> [Extrait]

■ ■ ■ ■ ■ ■ ■

Malgré les avancées permises par le Parc Naturel Marin des Glorieuses créé en 2012, alors seul outil de gestion du patrimoine naturel applicable au-delà des eaux territoriales sous juridiction française, les menaces croissantes continuaient d’endommager les patrimoines maritime et terrestre. Ainsi, face à la nécessité de renforcer la protection de manière intégrée, efficace et pérenne, les TAAF et l’Office Français de la Biodiversité ont identifié l’outil de Réserve naturelle nationale (RNN) comme le mieux adapté aux enjeux écologiques du territoire. Des travaux scientifiques ont permis de cartographier les zones à fort enjeux de conservation dont les périmètres de protection forte, et une réglementation affirme deux principes : la préservation et restauration des fonctionnalités écologiques et l’encadrement des activités humaines au sein de la réserve. Ces travaux ont permis d'instaurer la réserve naturelle nationale de l’archipelle des Glorieuses par le décret du 8 juin 2021, entraînant la disparition du parc marin. La gouvernance, du ressort de l'administration des TAAF, est désormais soutenue par un Comité scientifique et un Comité consultatif.


La création de la réserve naturelle nationale incarne une concrétisation de la SNAP et répond aux engagements de la France à classer 30% de son espace en aires protégées d’ici 2030 et à protéger 100% des récifs coralliens d’ici 2025.


Le tableau de bord des aires protégées françaises de 2021 publié par le Comité Français de l’UICN recense 5923 aires protégées représentant 34,7% de son territoire, soit 34,9% de nos océans, mers et littoraux et 32,4% des terres.


Une stratégie contestée


Les ONG de défense de la nature, telles que FNE, Greenpeace, Oceana, Bloom ont rapidement signalé leur déception face au manque d’ambition de la SNAP et la limite des outils légaux pour veiller à la conservation des écosystèmes. En particulier, le Comité Français de l’UICN et le Comité National de la Biodiversité (CNB) ont manifesté la nécessité de corréler les objectifs quantitatifs à des critères qualitatifs - tels que la cohérence écologique du réseau, la connectivité et la contribution à la résilience des écosystèmes - pour assurer l’objectif principal de conservation. Pour cela, le Comité Français de l’UICN insiste sur la nécessité d’un suivi régulier et d’un bilan qualitatif basé sur “des indicateurs précis et mesurables”.

■ ■ ■ ■ ■ ■ ■

> [Enregistrements]
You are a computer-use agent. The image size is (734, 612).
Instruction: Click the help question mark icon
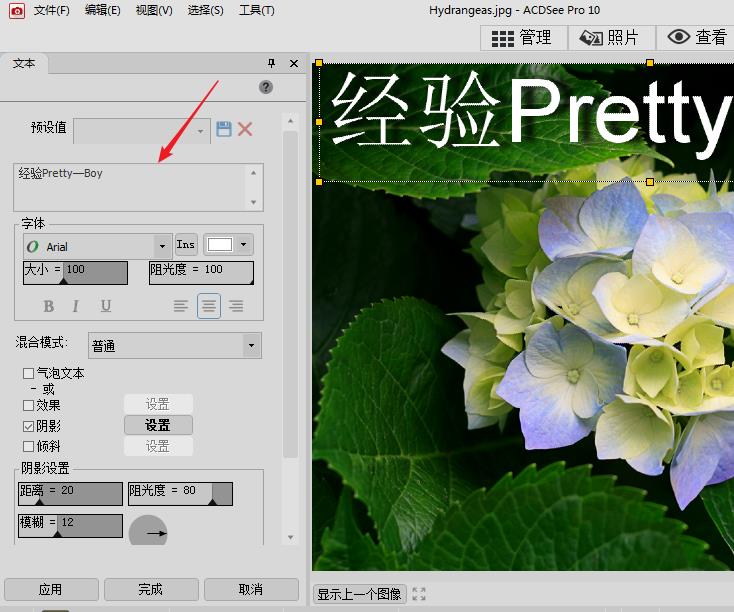pos(266,87)

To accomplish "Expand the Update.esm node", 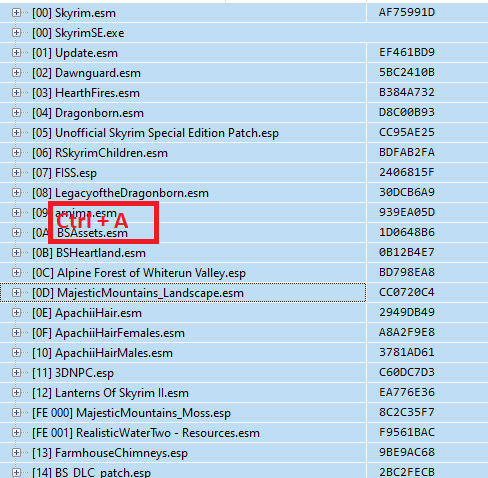I will pos(16,53).
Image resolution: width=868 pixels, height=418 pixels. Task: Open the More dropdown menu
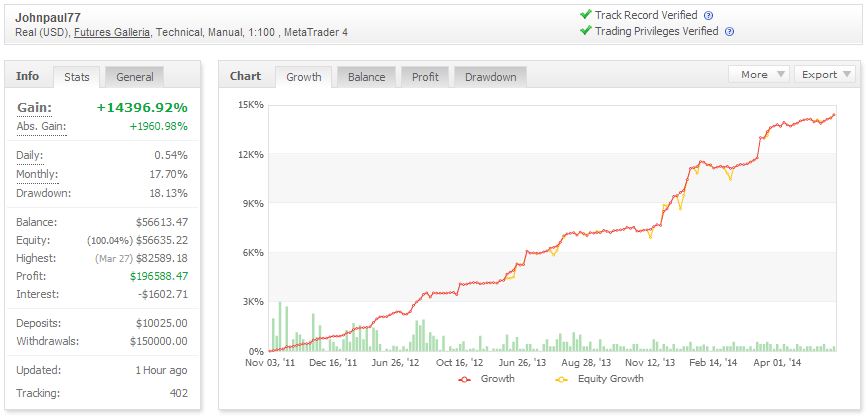pos(760,75)
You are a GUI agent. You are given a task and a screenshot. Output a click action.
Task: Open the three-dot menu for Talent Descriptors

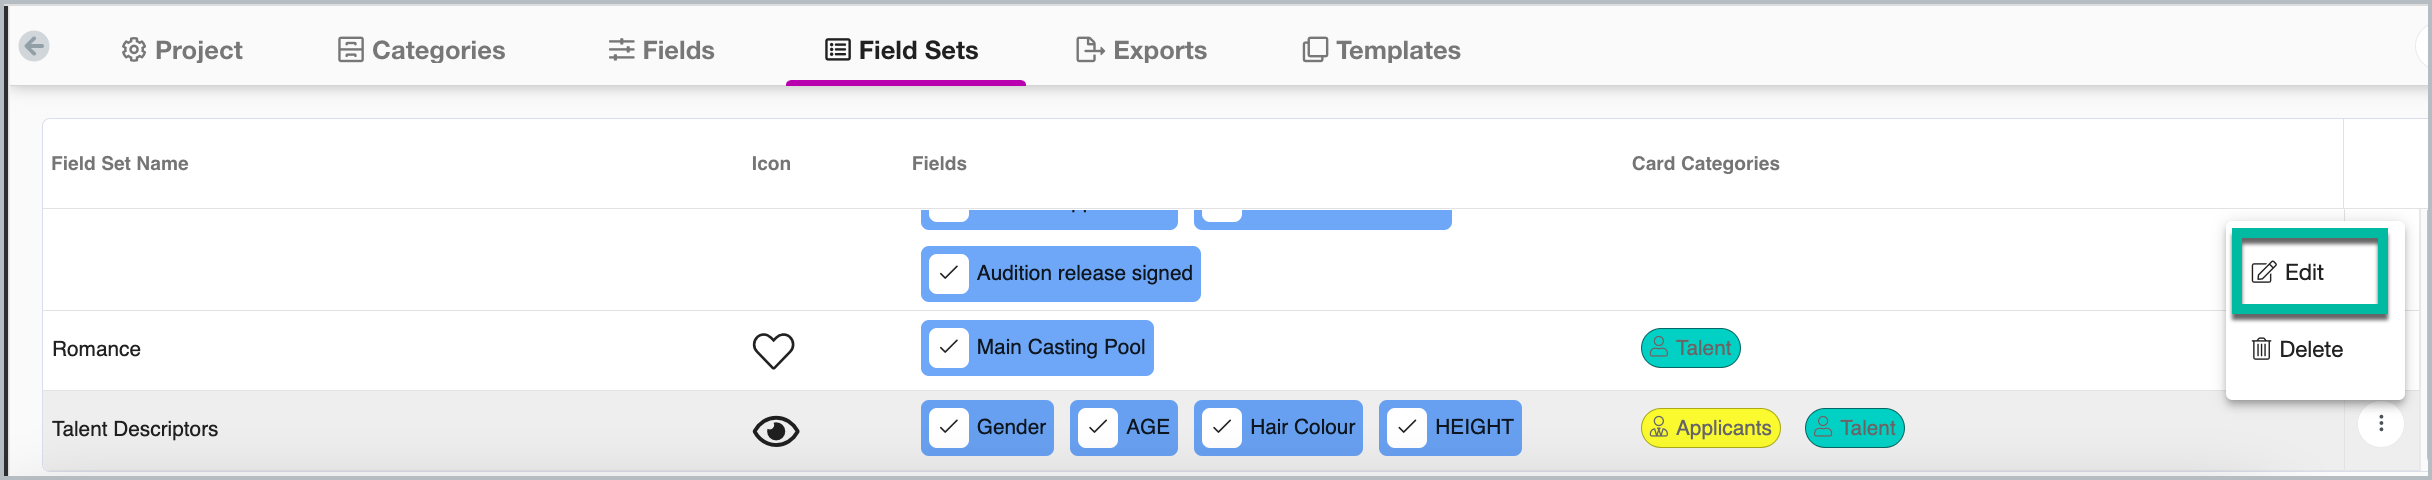pyautogui.click(x=2381, y=424)

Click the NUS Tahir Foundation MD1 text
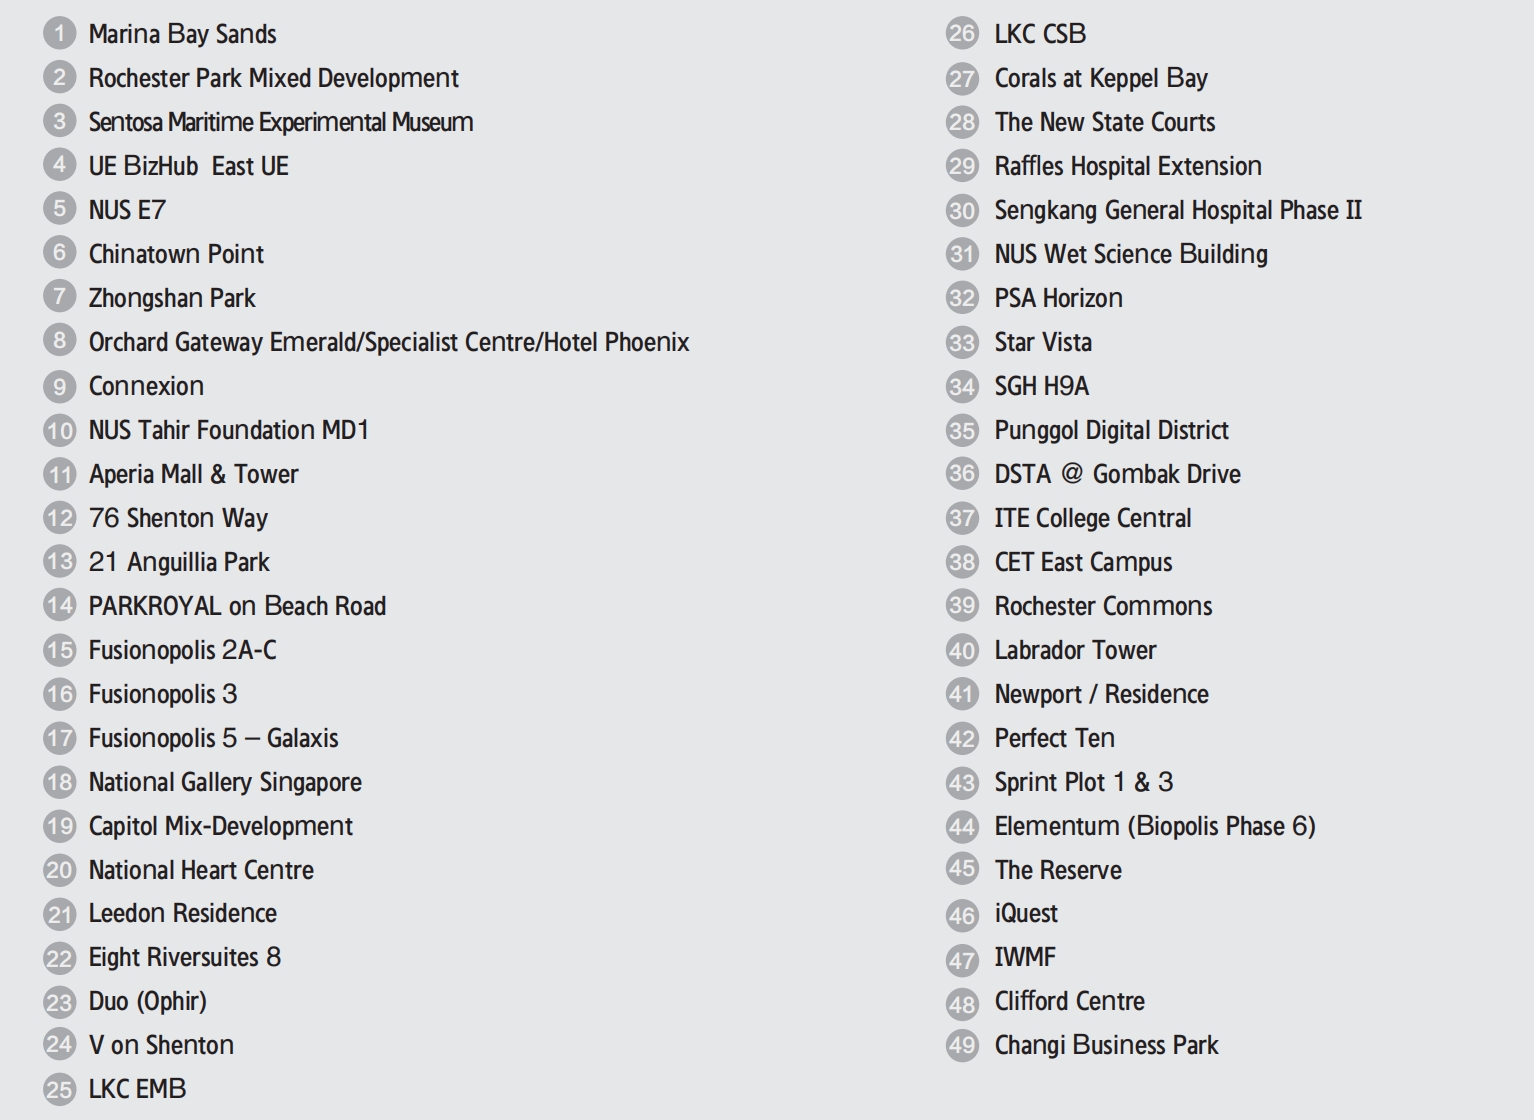(x=229, y=430)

■ ■ ■ ■ ■ ■ ■

> [Travail demandé] Recopiez fidèlement le passage de l'extrait dont les premiers mots comprennent « La création de » et qui s'achève sur « 32,4% des terres. ». Les enregistrements constituent un matériau distinct de l'extrait.

> [Zone de réponse]
La création de la réserve naturelle nationale incarne une concrétisation de la SNAP et répond aux engagements de la France à classer 30% de son espace en aires protégées d’ici 2030 et à protéger 100% des récifs coralliens d’ici 2025.


Le tableau de bord des aires protégées françaises de 2021 publié par le Comité Français de l’UICN recense 5923 aires protégées représentant 34,7% de son territoire, soit 34,9% de nos océans, mers et littoraux et 32,4% des terres.